In between the events, the Wish Realm Robin is starting to adjust to life in Storybrooke and after a heated Zelena confronts Regina about the Wish Realm Robin not being able to have any rights to her daughter and leaves, Regina checks on Robin and finds him missing and a picture of Keith, who Robin thinks is the Sheriff of Nottingham from his realm. Regina stops Robin from killing Keith by making him disappear. Regina tells Robin about his real world counterpart having a son and daughter in this realm, and they agree to start fresh with a kiss. Later that night, Regina visits a now awake Snow, and tells her that bringing Robin back was not only a mistake, but she is now starting to question how he managed to survive coming to the portal. She even questions why her kiss with Robin felt like she was kissing paper. It turns out that the Wish Realm Robin had a real reason, and an ulterior motive, when he steals a box from Regina's vault that he sees as powerful.
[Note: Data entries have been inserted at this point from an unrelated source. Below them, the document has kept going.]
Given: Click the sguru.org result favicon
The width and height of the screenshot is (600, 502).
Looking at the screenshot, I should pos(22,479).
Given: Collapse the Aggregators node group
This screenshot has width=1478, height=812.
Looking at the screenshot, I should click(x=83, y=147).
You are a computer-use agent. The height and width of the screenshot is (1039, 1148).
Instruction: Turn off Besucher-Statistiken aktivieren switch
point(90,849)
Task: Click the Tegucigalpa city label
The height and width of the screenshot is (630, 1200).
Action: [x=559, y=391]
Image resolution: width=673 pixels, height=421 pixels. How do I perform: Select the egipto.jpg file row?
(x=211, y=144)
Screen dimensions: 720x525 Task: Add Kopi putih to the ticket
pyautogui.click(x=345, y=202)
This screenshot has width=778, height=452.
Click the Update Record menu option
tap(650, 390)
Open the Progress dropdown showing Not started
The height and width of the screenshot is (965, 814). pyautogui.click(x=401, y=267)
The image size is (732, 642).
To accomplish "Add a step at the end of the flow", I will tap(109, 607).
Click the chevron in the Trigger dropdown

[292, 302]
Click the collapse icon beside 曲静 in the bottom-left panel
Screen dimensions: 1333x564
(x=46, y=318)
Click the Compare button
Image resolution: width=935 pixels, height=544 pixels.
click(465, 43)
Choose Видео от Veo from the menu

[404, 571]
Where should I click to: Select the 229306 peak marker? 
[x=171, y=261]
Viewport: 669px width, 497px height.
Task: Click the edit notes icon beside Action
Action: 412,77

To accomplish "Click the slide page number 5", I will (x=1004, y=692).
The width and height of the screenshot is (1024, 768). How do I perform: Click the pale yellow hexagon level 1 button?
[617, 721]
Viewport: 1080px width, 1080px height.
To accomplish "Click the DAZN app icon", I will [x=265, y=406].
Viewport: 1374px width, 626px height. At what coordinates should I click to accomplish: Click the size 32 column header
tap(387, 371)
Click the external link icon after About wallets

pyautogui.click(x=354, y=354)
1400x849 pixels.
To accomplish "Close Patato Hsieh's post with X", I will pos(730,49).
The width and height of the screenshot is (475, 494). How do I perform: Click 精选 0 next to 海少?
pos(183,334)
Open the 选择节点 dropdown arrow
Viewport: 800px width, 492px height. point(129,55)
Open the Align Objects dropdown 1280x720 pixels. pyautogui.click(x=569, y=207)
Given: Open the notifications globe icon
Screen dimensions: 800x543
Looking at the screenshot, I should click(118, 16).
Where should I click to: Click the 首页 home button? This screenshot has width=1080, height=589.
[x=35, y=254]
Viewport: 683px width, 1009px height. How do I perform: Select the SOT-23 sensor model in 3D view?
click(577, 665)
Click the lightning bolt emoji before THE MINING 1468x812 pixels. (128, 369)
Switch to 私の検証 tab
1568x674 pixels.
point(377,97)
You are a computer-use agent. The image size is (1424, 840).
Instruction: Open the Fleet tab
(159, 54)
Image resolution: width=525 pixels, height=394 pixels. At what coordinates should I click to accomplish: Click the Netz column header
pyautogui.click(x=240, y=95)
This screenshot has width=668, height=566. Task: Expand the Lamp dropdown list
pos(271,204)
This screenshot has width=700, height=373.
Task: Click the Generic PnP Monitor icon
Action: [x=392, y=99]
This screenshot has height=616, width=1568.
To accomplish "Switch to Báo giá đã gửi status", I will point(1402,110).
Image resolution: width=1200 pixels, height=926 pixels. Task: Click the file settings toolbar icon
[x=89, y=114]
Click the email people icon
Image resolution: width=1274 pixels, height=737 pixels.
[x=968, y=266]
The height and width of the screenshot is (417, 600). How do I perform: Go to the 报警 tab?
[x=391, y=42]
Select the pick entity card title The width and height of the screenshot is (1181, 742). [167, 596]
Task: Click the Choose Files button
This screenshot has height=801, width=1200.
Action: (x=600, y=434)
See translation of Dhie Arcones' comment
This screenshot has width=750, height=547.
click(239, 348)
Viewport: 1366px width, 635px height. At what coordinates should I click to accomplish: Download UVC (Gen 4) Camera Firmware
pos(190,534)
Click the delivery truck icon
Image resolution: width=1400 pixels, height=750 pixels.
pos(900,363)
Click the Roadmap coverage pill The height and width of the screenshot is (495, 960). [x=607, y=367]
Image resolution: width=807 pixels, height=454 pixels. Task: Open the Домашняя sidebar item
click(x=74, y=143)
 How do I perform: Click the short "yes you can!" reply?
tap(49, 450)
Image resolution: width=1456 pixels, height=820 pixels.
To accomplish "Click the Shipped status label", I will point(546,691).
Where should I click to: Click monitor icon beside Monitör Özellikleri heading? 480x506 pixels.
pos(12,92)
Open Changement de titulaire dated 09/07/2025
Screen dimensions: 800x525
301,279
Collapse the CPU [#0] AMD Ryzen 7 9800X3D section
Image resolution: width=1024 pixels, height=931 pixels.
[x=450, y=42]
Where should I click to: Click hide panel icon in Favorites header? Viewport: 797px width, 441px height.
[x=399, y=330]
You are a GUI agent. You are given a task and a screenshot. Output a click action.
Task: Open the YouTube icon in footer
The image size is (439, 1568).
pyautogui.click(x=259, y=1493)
Hook is later confronted by August, who tells him about the real reason he tore the pages out of the book and gives them to Hook, and when he sees the pages, he recognizes Robert and realizes that he was the person who had killed David's father. Hook then hides the pages from Emma and after she kisses him, looks at the engagement ring and finds himself worried about how to deal with this situation, knowing that the man he killed was Emma's grandfather.

==Production==
Emilie de Ravin is credited but does not appear in this episode.

===Title===
The episode's title is a phrase from William Shakespeare's play Hamlet, where the Ghost of Prince Hamlet's father comments about his own death, saying "Murder most foul as in the best it is: But this most foul, strange and unnatural."

==Reception==
===Reviews===
- Christine Laskodi of TV Fantic gave the episode a good review: 4.5 out of 5.0
- Entertainment Weekly gave the episode a B+.